Requisitos por cumplir
a: Según el texto sobre el fondo Banif, ¿cuántos millones de euros administraba el Fondo inmobiliario Santander Banif hacia fines del año pasado?
b: Actualiza el texto sobre el fondo Banif desde "Para mi abuela" hasta "la Abuela Ana.", ambos inclusive, con "albergue" sustituido por "refugio".

Para mi abuela Ana, el secreto de la fortuna consistía en guardar el dinero en su domicilio para invertirlo en ladrillos. “Los señores superiores de los bancos siempre terminan arreglándose entre sí”, decía con su instinto de inmigrante, “...pero una casa siempre es una casa”. A mí me parecía una reflexión perfectamente sensata, mientras sacaba de una caja en cuya ilustración jugaban dos niñas y un muchacho con camisa blanca de mangas cortas y corbata, mis bloques de goma para encastrar pensando en el albergue que construiría, con su techo verde a dos aguas y sus dinteles blancos. A propósito, el juego se llamaba “Mis ladrillos” y me lo había regalado la Abuela Ana.
En febrero de 2009, ante el torbellino de la explosión de las deudas públicas, las reducciones de las cargas impositivas, las rebajas de los costos laborales y los subsidios para la adquisición de bienes, la Abuela Ana habría cruzado los brazos por encima de sus pechos generosos, achinado los ojos zarcos y murmurado a los banqueros de pesadilla y a los que tenían otras ideas en materia de ahorro: “... hum..., hum..., hum...”.
El Fondo inmobiliario Santander Banif es el mayor y el más antiguo del mercado español. Hacia fines del año pasado administraba 3.409 millones de euros y tenía 69.864 miembros. Ofrecía una rentabilidad del 1,37% anual, algo menos que el 1,55% de esta familia de fondos. A lo largo de 2008 sufrió una pérdida patrimonial del 18%. Antes de la primera quincena de febrero, los inversores recibieron una carta por la que se les comunicaba que el Fondo iba a proceder a una retasación a la baja de los inmuebles de la cartera, “...lo que deja en una absoluta indefensión a unos partícipes que confiaron en un banco y en un producto que era comercializado como de bajo riesgo para un perfil de inversor conservador”, según se lamenta Ignacio, un participante en un foro de finanzas por Internet. Si la minusvalía llegara a ser del 15%, eso equivale a la evaporación de los rendimientos de varios años. Pero allí no terminan sus cuitas. En la anterior “ventana de liquidez” (oportunidad que tienen los inversores de retirarse de su posición a cambio de dinero), que tuvo lugar en el mes de octubre de 2008, su intención había sido salirse del Fondo, pero “...el director de la sucursal me lo quitó de la cabeza aduciendo que, ‘al basarse en alquileres, la crisis inmobiliaria no le afectaba para nada’”. Ahora el empleado se ampara en que sólo transmitió lo que le habían ordenado decir. Pero eso no es todo: la minoración del valor de la cartera recién se sabrá luego de la “ventana de liquidez” de febrero, por lo que Ignacio debe tomar una decisión volando sin instrumentos. Si mantiene la posición, aumenta su riesgo; si se sale, debe pagar una comisión que estima en el 3,40% de su activo. “Creo que es solamente una forma de hacer caja a costa de algunos partícipes porque, lo que es seguro, los mejores clientes de Banif y familiares estarán ya a salvo”, concluye muy argentinamente.

Datos mostrados
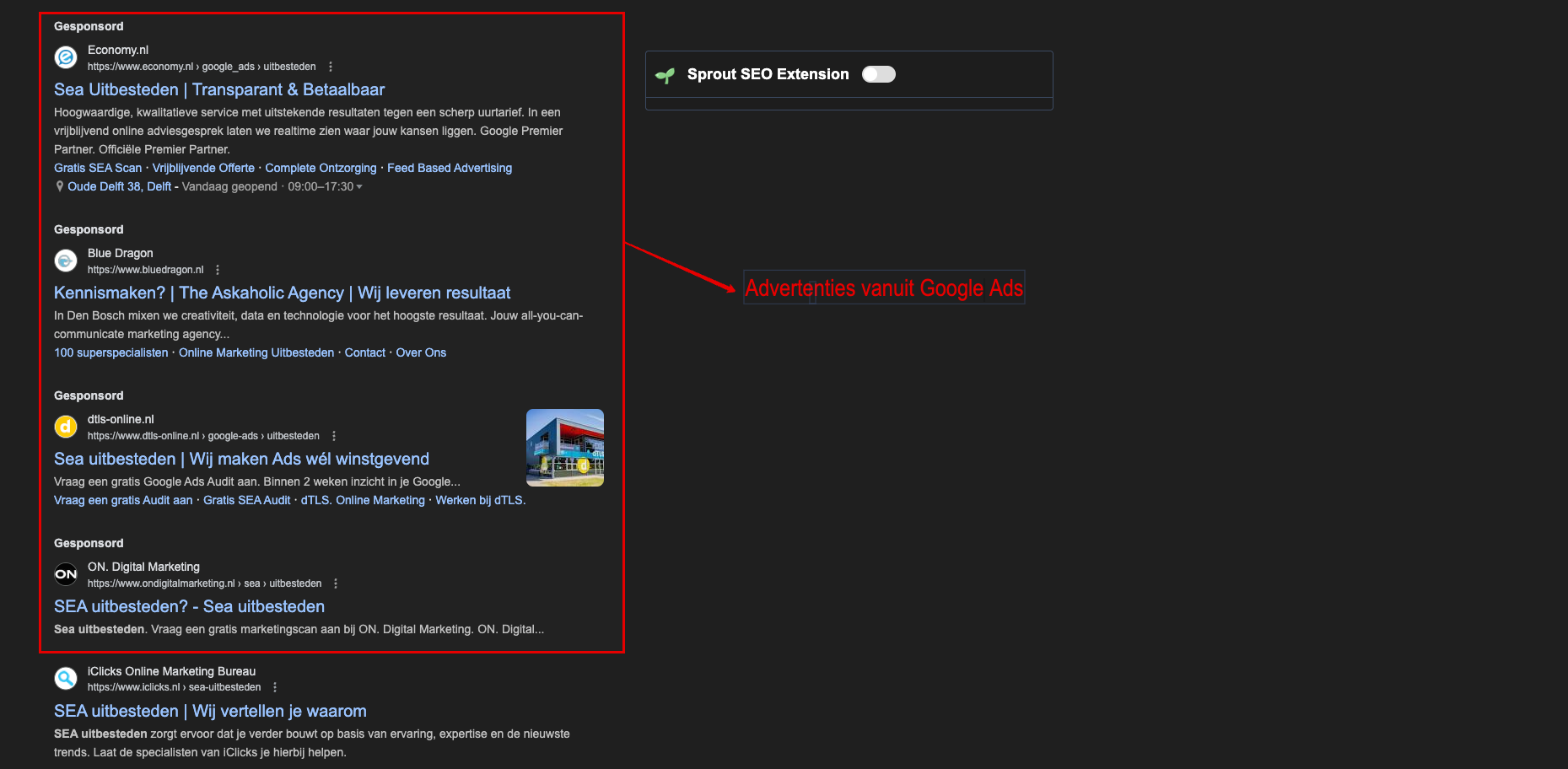This screenshot has height=769, width=1568.
Task: Expand the opening hours dropdown arrow
Action: point(359,187)
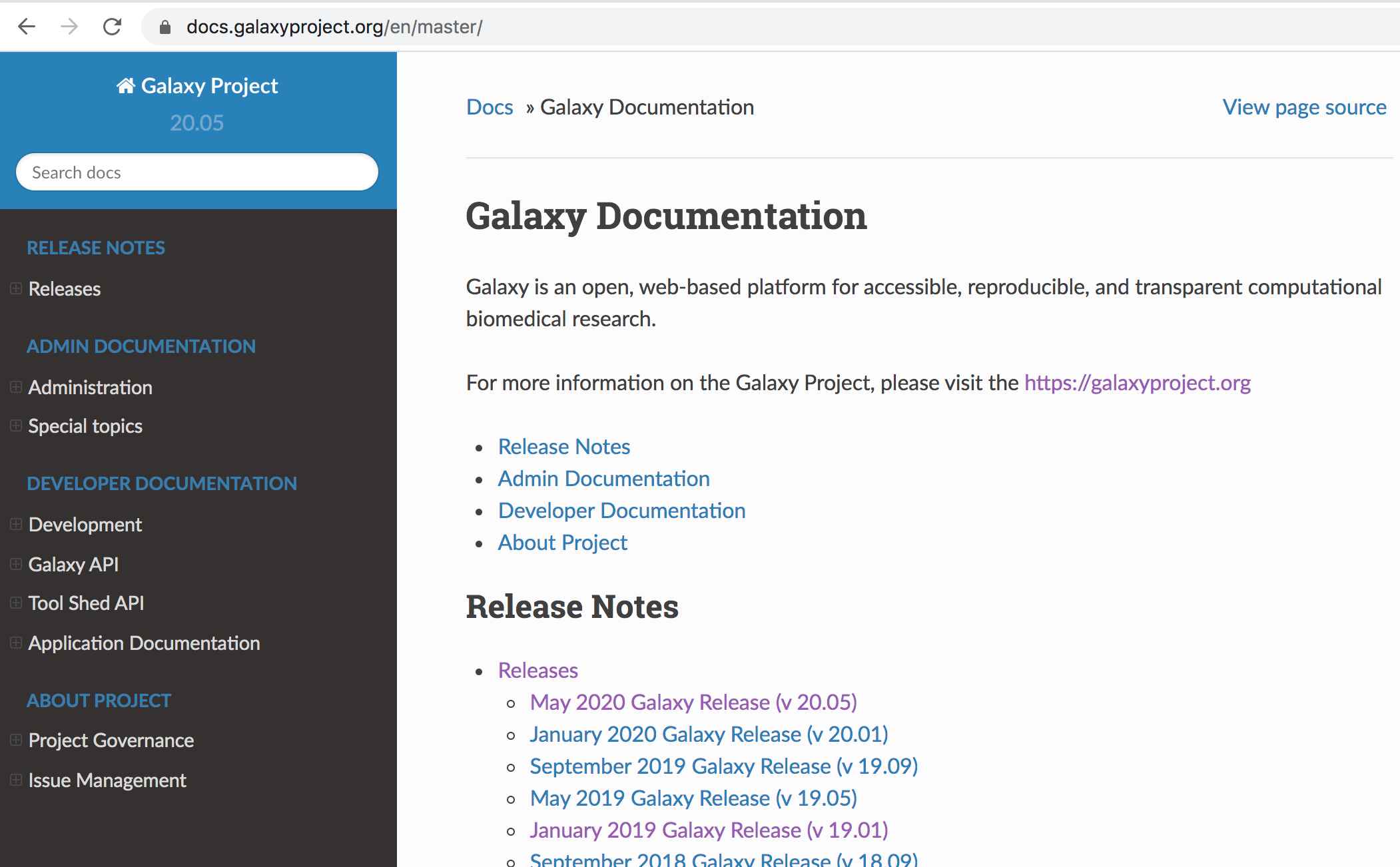Click the Project Governance expand icon
Screen dimensions: 1400x867
[16, 740]
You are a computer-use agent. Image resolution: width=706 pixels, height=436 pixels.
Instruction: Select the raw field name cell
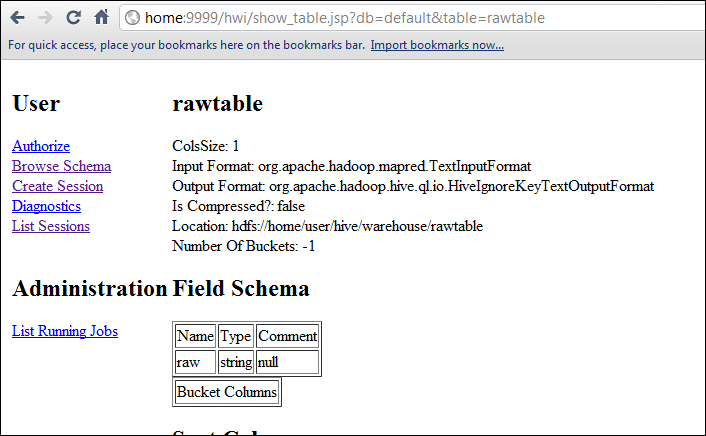tap(195, 362)
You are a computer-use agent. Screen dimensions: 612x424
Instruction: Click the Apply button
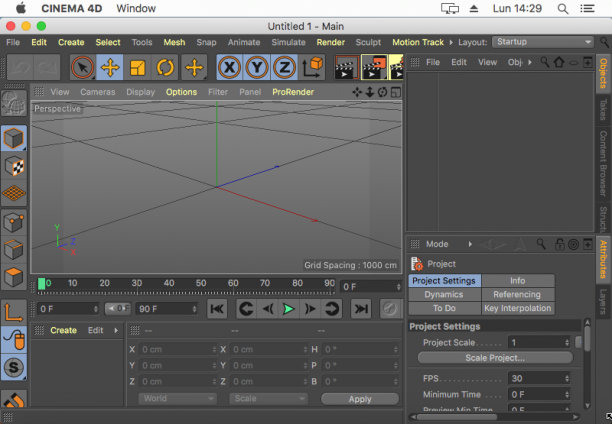click(x=360, y=399)
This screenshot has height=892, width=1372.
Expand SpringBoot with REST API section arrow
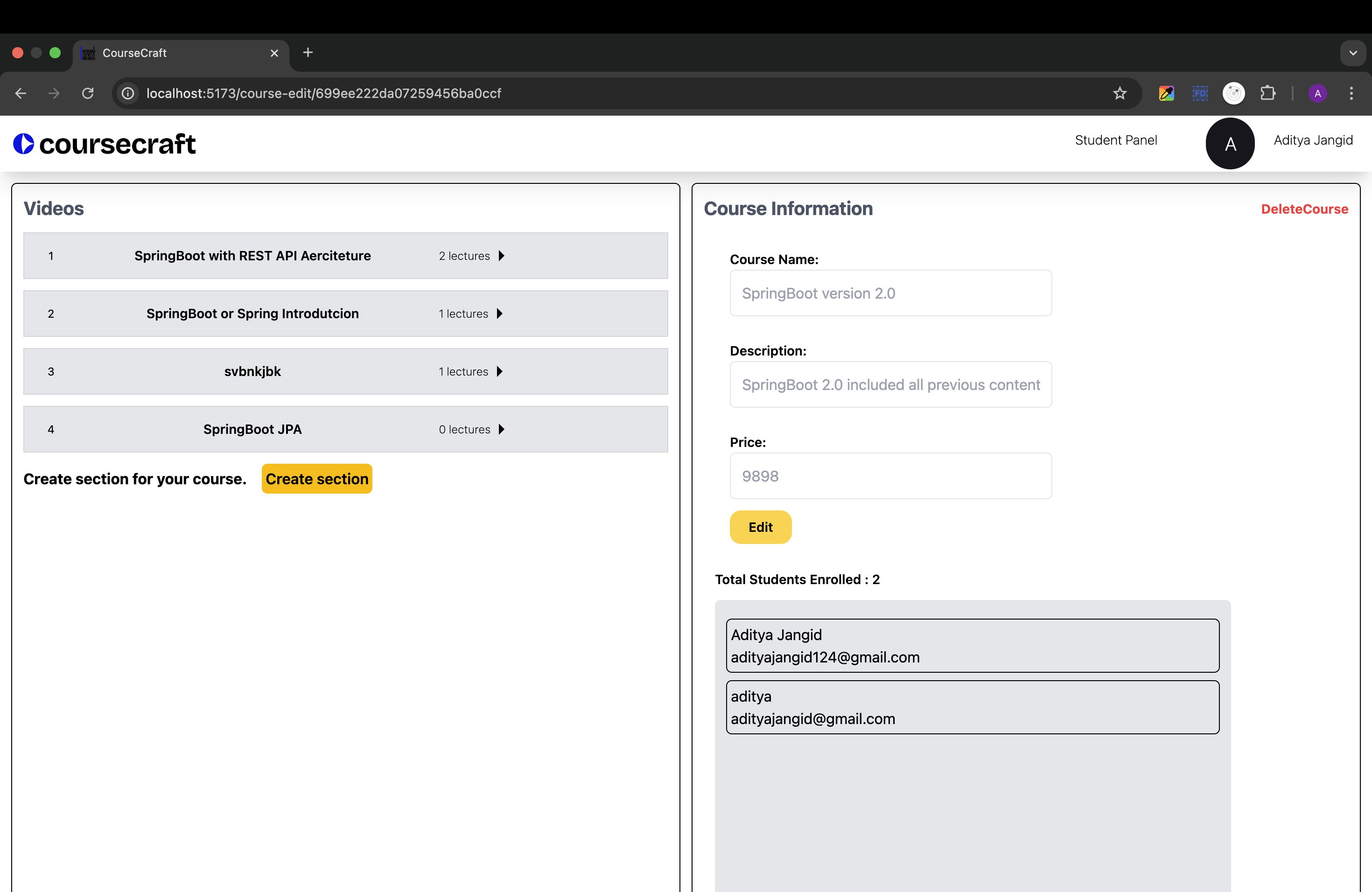click(502, 256)
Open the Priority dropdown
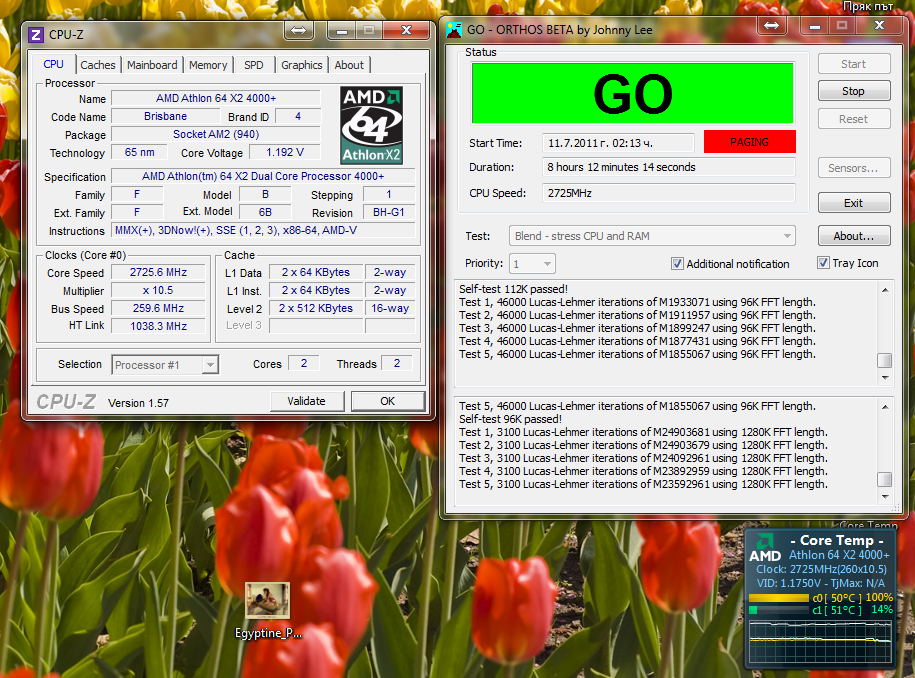 click(x=532, y=264)
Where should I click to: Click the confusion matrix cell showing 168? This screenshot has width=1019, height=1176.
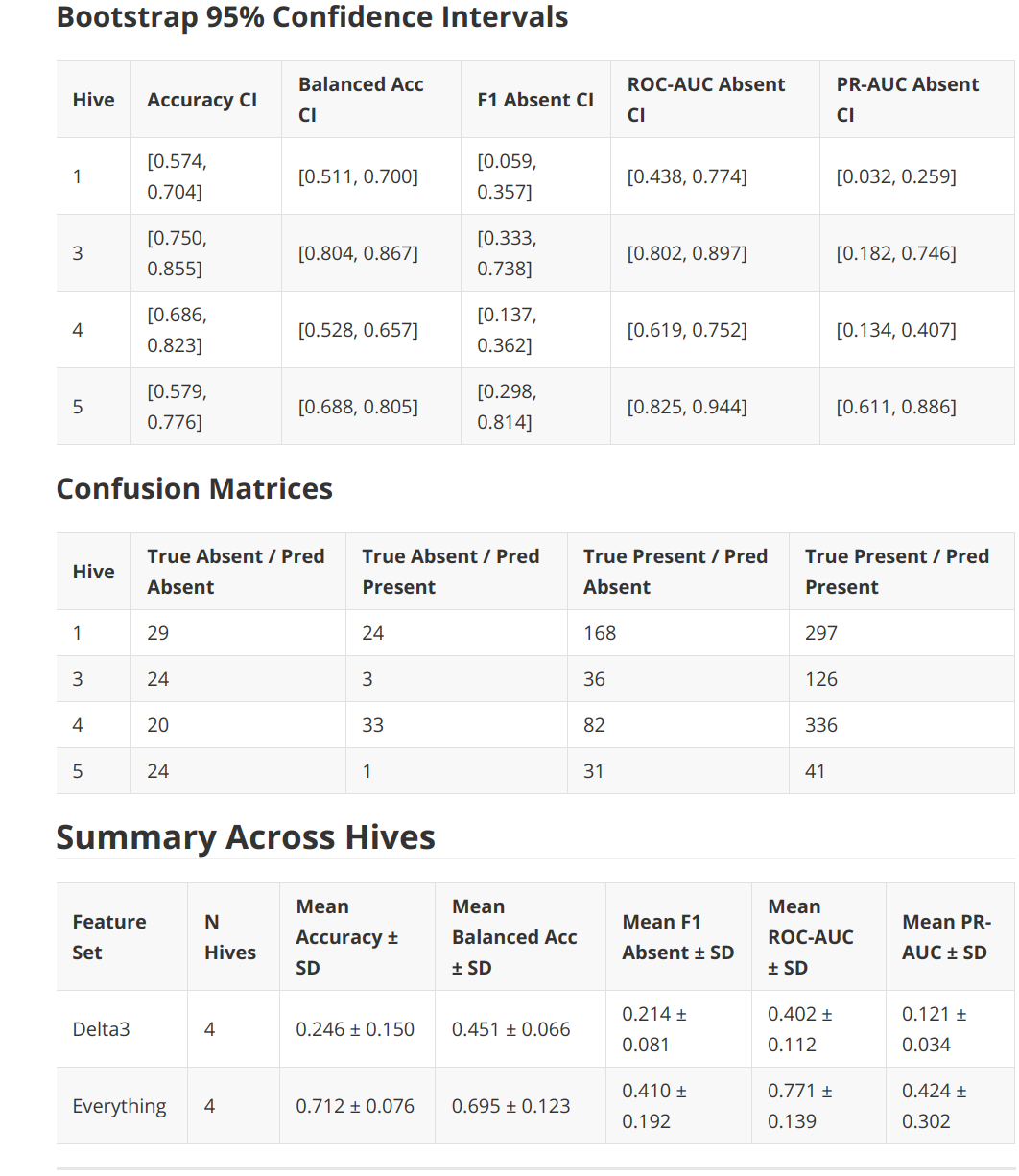tap(600, 633)
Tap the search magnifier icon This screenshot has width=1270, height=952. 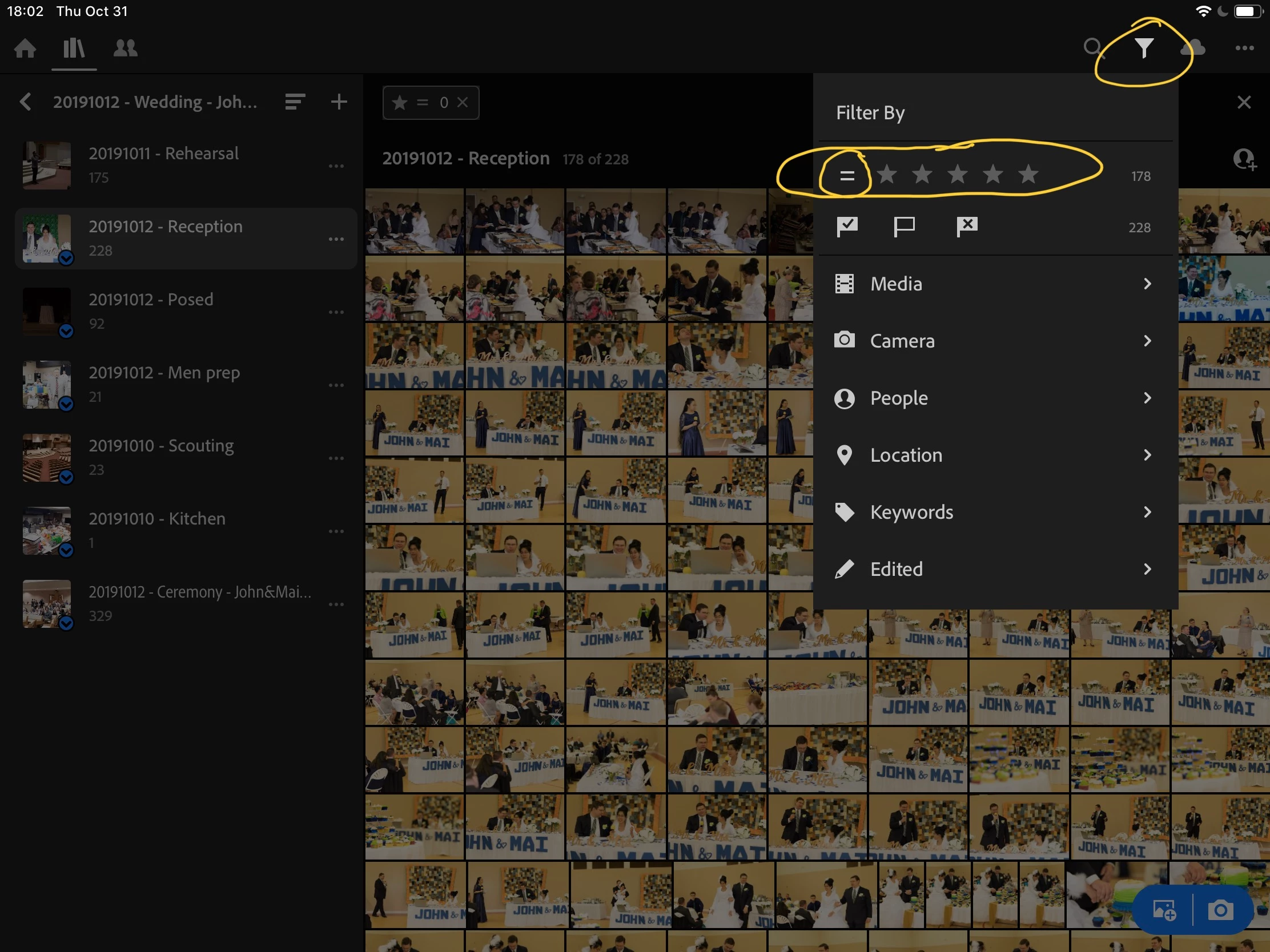tap(1092, 47)
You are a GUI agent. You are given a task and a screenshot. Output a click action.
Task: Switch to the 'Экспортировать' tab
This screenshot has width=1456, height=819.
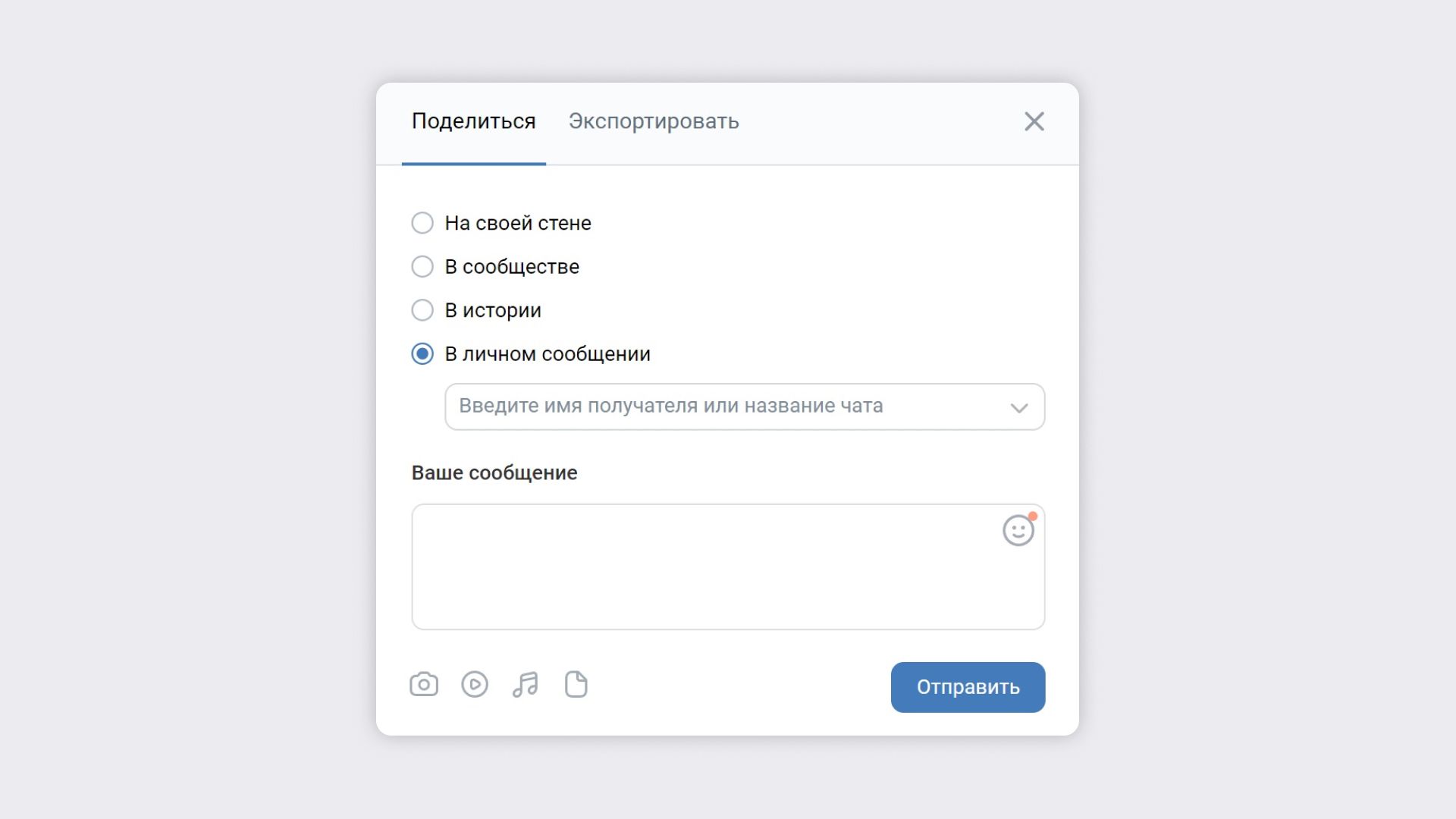point(654,121)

Las soluciones
a: 3.409 millones de euros.

b:
Para mi abuela Ana, el secreto de la fortuna consistía en guardar el dinero en su domicilio para invertirlo en ladrillos. “Los señores superiores de los bancos siempre terminan arreglándose entre sí”, decía con su instinto de inmigrante, “...pero una casa siempre es una casa”. A mí me parecía una reflexión perfectamente sensata, mientras sacaba de una caja en cuya ilustración jugaban dos niñas y un muchacho con camisa blanca de mangas cortas y corbata, mis bloques de goma para encastrar pensando en el refugio que construiría, con su techo verde a dos aguas y sus dinteles blancos. A propósito, el juego se llamaba “Mis ladrillos” y me lo había regalado la Abuela Ana.